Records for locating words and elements
* * * * * * *
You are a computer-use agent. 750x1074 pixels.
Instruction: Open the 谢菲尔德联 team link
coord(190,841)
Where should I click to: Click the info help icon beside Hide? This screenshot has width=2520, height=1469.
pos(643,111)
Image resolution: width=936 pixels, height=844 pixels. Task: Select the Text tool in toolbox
* * * * * * *
AIM »
Extract every line of the items above word for word, in their original order.

WORKED SOLUTION »
You are a computer-use agent. 750x1074 pixels.
Instruction: Open the 谢菲尔德联 team link
coord(190,841)
Where should I click to: Click the info help icon beside Hide? This screenshot has width=2520, height=1469.
pos(643,111)
Image resolution: width=936 pixels, height=844 pixels. Task: Select the Text tool in toolbox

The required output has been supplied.